[An experimental study of spontaneously diabetic Bio Breeding/Worcester (BB/W) rats--with special references to the rat MHC (RT1) in the development of the disease].

The role of rat MHC (RT1) in the development of diabetes mellitus was studied on the Bio Breeding/Worcester (BB/W) rat, an experimental model animal for human juvenile onset (Insulin-dependent, Type 1) diabetes mellitus. The rate of the development of diabetes mellitus was as follows; 35/45 (77.8%) in inbred BB/W rats (u/u haplotype), and 5/397 (1.7%) in F2 rats. Histopathological examinations demonstrated that there were lymphocytic thyroiditis, T cell depletion in the spleen and in the lymph nodes, and extramedullary hematopoiesis, in addition to typical lymphocytic insulitis in the pancreas.

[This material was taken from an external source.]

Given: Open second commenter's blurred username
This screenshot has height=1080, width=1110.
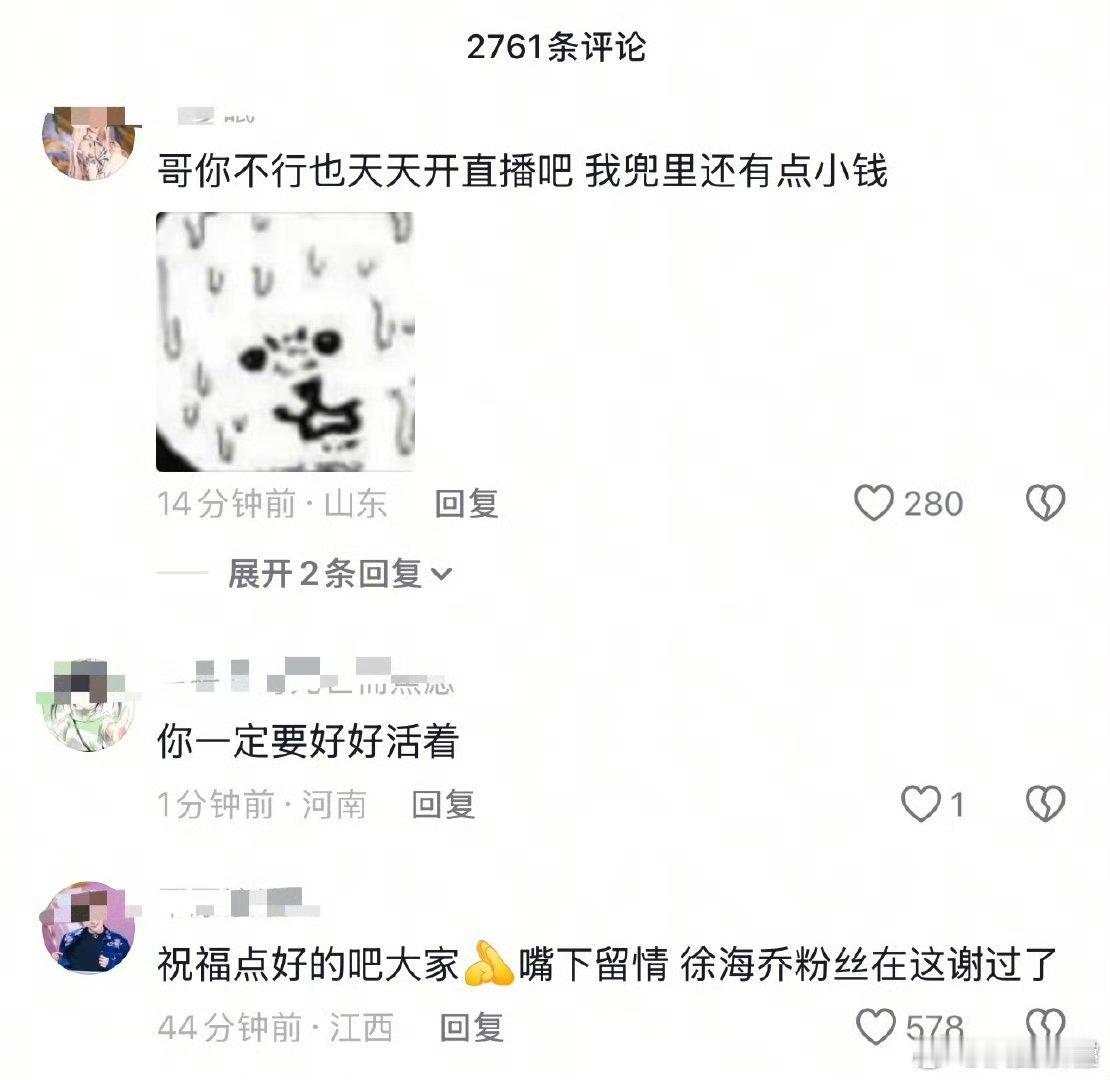Looking at the screenshot, I should 308,676.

Immunohistochemically, the expression of class II antigens in the pancreas was shown to be highly concerned with the histopathological changes and the clinical onset of the diabetes mellitus. Analysis of subsets of infiltrating cells demonstrated that macrophages appeared in the pancreas prior to the onset of the disease. And it was suggested that the infiltrated OX 6+ macrophages functioned as antigen presenting cells, leading to expression of the class II antigens on the surface of islet cells, and finally caused severe lymphocytic insulitis. However, BB/W rats showed complete negative immunohistochemical stainings with a monoclonal antibody HOK 2B, which stained other rat strains carrying RT1u class II antigen (TO, SDJ). Moreover, differences in blocking effect of HOK 2B were found on mixed lymphocyte reactions (MLR) between BB/W and other strains with RT1u haplotype. These findings raise the possibility that minor heterogeneities exist in the structure of class II molecules in RT1u rats including BB/W, which might be closely related to the onset of the disease.